Exercise instructions
Below are the records; retype each one exactly.

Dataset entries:
=== Begin Enclosure ===

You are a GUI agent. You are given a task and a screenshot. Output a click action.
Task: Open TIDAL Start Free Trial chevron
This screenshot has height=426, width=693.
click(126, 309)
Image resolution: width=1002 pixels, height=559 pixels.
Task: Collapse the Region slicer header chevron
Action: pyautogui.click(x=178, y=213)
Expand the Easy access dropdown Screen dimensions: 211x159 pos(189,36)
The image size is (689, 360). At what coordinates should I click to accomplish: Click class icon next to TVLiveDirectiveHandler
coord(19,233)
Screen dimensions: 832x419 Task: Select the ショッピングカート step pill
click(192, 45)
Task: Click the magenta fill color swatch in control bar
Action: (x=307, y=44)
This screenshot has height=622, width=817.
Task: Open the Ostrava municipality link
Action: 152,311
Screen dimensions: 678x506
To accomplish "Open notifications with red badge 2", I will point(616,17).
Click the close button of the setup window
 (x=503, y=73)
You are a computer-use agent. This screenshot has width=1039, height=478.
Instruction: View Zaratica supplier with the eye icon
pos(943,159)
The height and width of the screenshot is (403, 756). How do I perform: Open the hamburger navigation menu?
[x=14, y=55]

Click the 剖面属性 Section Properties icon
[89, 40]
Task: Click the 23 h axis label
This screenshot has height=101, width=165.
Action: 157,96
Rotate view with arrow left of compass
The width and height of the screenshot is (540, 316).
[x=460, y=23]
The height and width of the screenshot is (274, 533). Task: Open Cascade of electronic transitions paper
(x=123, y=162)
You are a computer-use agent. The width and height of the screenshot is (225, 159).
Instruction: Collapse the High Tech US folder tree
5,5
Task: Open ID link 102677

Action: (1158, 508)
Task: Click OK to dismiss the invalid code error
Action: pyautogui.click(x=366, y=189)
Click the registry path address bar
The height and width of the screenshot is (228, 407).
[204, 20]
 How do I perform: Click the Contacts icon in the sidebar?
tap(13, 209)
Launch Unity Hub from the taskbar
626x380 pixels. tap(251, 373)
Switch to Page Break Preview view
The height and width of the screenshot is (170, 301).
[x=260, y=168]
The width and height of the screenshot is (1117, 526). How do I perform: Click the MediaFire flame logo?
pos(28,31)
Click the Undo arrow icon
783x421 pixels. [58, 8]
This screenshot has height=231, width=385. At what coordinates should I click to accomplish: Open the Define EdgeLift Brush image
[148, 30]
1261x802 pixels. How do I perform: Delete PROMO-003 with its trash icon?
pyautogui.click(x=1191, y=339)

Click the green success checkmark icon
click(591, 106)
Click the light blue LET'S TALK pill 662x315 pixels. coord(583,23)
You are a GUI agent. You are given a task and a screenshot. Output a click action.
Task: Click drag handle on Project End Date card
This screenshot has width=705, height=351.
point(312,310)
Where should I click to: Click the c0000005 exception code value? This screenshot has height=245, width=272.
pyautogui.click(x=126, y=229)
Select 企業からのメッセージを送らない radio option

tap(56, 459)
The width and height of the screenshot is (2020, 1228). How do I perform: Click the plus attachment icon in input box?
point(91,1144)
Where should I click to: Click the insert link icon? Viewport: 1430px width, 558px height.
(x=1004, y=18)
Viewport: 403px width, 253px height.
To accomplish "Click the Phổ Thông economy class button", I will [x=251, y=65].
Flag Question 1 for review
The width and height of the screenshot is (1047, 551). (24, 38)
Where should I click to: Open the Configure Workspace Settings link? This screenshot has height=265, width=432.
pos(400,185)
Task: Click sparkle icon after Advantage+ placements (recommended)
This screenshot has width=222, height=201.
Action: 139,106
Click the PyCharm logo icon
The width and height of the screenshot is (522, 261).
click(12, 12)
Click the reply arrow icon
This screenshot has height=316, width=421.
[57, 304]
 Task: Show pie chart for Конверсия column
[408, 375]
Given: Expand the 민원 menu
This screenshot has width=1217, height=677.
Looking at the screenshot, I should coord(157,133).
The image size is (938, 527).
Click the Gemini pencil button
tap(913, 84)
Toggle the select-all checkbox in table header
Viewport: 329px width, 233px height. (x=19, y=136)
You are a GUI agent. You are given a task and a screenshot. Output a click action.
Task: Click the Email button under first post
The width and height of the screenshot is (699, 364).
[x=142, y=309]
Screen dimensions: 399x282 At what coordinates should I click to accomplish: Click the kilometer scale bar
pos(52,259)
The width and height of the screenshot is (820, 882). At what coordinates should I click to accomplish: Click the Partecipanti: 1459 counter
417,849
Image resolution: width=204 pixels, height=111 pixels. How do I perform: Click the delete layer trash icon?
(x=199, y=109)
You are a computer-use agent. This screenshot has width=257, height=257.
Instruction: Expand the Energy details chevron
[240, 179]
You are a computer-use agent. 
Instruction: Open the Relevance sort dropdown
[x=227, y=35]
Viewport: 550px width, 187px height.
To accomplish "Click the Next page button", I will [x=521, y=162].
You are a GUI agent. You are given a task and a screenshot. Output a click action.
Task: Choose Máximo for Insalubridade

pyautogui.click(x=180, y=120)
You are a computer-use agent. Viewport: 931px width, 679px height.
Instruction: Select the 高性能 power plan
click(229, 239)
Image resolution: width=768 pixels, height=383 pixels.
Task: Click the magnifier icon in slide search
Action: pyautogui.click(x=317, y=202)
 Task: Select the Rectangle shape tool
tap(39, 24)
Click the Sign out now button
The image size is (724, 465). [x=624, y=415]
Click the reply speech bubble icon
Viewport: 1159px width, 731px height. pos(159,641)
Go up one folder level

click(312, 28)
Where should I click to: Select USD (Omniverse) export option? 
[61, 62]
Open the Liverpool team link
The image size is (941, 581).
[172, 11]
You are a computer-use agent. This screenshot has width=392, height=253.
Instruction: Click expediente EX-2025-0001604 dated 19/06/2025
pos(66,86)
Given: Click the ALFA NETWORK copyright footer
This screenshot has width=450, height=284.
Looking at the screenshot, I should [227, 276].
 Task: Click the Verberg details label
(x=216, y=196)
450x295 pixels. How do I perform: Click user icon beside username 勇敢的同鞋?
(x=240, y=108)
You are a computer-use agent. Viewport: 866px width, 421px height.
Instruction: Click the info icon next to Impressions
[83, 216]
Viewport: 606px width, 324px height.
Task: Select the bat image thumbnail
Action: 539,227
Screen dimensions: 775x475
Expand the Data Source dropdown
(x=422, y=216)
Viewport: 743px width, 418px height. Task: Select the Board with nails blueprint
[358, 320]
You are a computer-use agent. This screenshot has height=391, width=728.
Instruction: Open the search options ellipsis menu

=== End Enclosure ===

Response below
You are a GUI agent. You are given a task and a screenshot. Output a click action.
Task: Open TIDAL Start Free Trial chevron
This screenshot has height=426, width=693.
click(126, 309)
Image resolution: width=1002 pixels, height=559 pixels.
Task: Collapse the Region slicer header chevron
Action: pyautogui.click(x=178, y=213)
Expand the Easy access dropdown Screen dimensions: 211x159 pos(189,36)
The image size is (689, 360). At what coordinates should I click to accomplish: Click class icon next to TVLiveDirectiveHandler
coord(19,233)
Screen dimensions: 832x419 Task: Select the ショッピングカート step pill
click(192, 45)
Task: Click the magenta fill color swatch in control bar
Action: (x=307, y=44)
This screenshot has height=622, width=817.
Task: Open the Ostrava municipality link
Action: 152,311
Screen dimensions: 678x506
To accomplish "Open notifications with red badge 2", I will point(616,17).
Click the close button of the setup window
 (x=503, y=73)
You are a computer-use agent. This screenshot has width=1039, height=478.
Instruction: View Zaratica supplier with the eye icon
pos(943,159)
The height and width of the screenshot is (403, 756). How do I perform: Open the hamburger navigation menu?
[x=14, y=55]

Click the 剖面属性 Section Properties icon
[89, 40]
Task: Click the 23 h axis label
This screenshot has height=101, width=165.
Action: 157,96
Rotate view with arrow left of compass
The width and height of the screenshot is (540, 316).
[x=460, y=23]
The height and width of the screenshot is (274, 533). Task: Open Cascade of electronic transitions paper
(x=123, y=162)
You are a computer-use agent. The width and height of the screenshot is (225, 159).
Instruction: Collapse the High Tech US folder tree
5,5
Task: Open ID link 102677

Action: (1158, 508)
Task: Click OK to dismiss the invalid code error
Action: pyautogui.click(x=366, y=189)
Click the registry path address bar
The height and width of the screenshot is (228, 407).
[204, 20]
 How do I perform: Click the Contacts icon in the sidebar?
tap(13, 209)
Launch Unity Hub from the taskbar
626x380 pixels. tap(251, 373)
Switch to Page Break Preview view
The height and width of the screenshot is (170, 301).
[x=260, y=168]
The width and height of the screenshot is (1117, 526). How do I perform: Click the MediaFire flame logo?
pos(28,31)
Click the Undo arrow icon
783x421 pixels. [58, 8]
This screenshot has height=231, width=385. At what coordinates should I click to accomplish: Open the Define EdgeLift Brush image
[148, 30]
1261x802 pixels. How do I perform: Delete PROMO-003 with its trash icon?
pyautogui.click(x=1191, y=339)

Click the green success checkmark icon
click(591, 106)
Click the light blue LET'S TALK pill 662x315 pixels. coord(583,23)
You are a GUI agent. You are given a task and a screenshot. Output a click action.
Task: Click drag handle on Project End Date card
This screenshot has width=705, height=351.
point(312,310)
Where should I click to: Click the c0000005 exception code value? This screenshot has height=245, width=272.
pyautogui.click(x=126, y=229)
Select 企業からのメッセージを送らない radio option

tap(56, 459)
The width and height of the screenshot is (2020, 1228). How do I perform: Click the plus attachment icon in input box?
point(91,1144)
Where should I click to: Click the insert link icon? Viewport: 1430px width, 558px height.
(x=1004, y=18)
Viewport: 403px width, 253px height.
To accomplish "Click the Phổ Thông economy class button", I will [x=251, y=65].
Flag Question 1 for review
The width and height of the screenshot is (1047, 551). (24, 38)
Where should I click to: Open the Configure Workspace Settings link? This screenshot has height=265, width=432.
pos(400,185)
Task: Click sparkle icon after Advantage+ placements (recommended)
This screenshot has width=222, height=201.
Action: 139,106
Click the PyCharm logo icon
The width and height of the screenshot is (522, 261).
click(12, 12)
Click the reply arrow icon
This screenshot has height=316, width=421.
[57, 304]
 Task: Show pie chart for Конверсия column
[408, 375]
Given: Expand the 민원 menu
This screenshot has width=1217, height=677.
Looking at the screenshot, I should coord(157,133).
The image size is (938, 527).
Click the Gemini pencil button
tap(913, 84)
Toggle the select-all checkbox in table header
Viewport: 329px width, 233px height. (x=19, y=136)
You are a GUI agent. You are given a task and a screenshot. Output a click action.
Task: Click the Email button under first post
The width and height of the screenshot is (699, 364).
[x=142, y=309]
Screen dimensions: 399x282 At what coordinates should I click to accomplish: Click the kilometer scale bar
pos(52,259)
The width and height of the screenshot is (820, 882). At what coordinates should I click to accomplish: Click the Partecipanti: 1459 counter
417,849
Image resolution: width=204 pixels, height=111 pixels. How do I perform: Click the delete layer trash icon?
(x=199, y=109)
You are a computer-use agent. This screenshot has width=257, height=257.
Instruction: Expand the Energy details chevron
[240, 179]
You are a computer-use agent. 
Instruction: Open the Relevance sort dropdown
[x=227, y=35]
Viewport: 550px width, 187px height.
To accomplish "Click the Next page button", I will [x=521, y=162].
You are a GUI agent. You are given a task and a screenshot. Output a click action.
Task: Choose Máximo for Insalubridade

pyautogui.click(x=180, y=120)
You are a computer-use agent. Viewport: 931px width, 679px height.
Instruction: Select the 高性能 power plan
click(229, 239)
Image resolution: width=768 pixels, height=383 pixels.
Task: Click the magnifier icon in slide search
Action: pyautogui.click(x=317, y=202)
 Task: Select the Rectangle shape tool
tap(39, 24)
Click the Sign out now button
The image size is (724, 465). [x=624, y=415]
Click the reply speech bubble icon
Viewport: 1159px width, 731px height. pos(159,641)
Go up one folder level

click(312, 28)
Where should I click to: Select USD (Omniverse) export option? 
[61, 62]
Open the Liverpool team link
The image size is (941, 581).
[172, 11]
You are a computer-use agent. This screenshot has width=392, height=253.
Instruction: Click expediente EX-2025-0001604 dated 19/06/2025
pos(66,86)
Given: Click the ALFA NETWORK copyright footer
This screenshot has width=450, height=284.
Looking at the screenshot, I should [227, 276].
 Task: Click the Verberg details label
(x=216, y=196)
450x295 pixels. How do I perform: Click user icon beside username 勇敢的同鞋?
(x=240, y=108)
You are a computer-use agent. Viewport: 866px width, 421px height.
Instruction: Click the info icon next to Impressions
[83, 216]
Viewport: 606px width, 324px height.
Task: Select the bat image thumbnail
Action: 539,227
Screen dimensions: 775x475
Expand the Data Source dropdown
(x=422, y=216)
Viewport: 743px width, 418px height. Task: Select the Board with nails blueprint
[358, 320]
You are a computer-use agent. This screenshot has height=391, width=728.
Instruction: Open the search options ellipsis menu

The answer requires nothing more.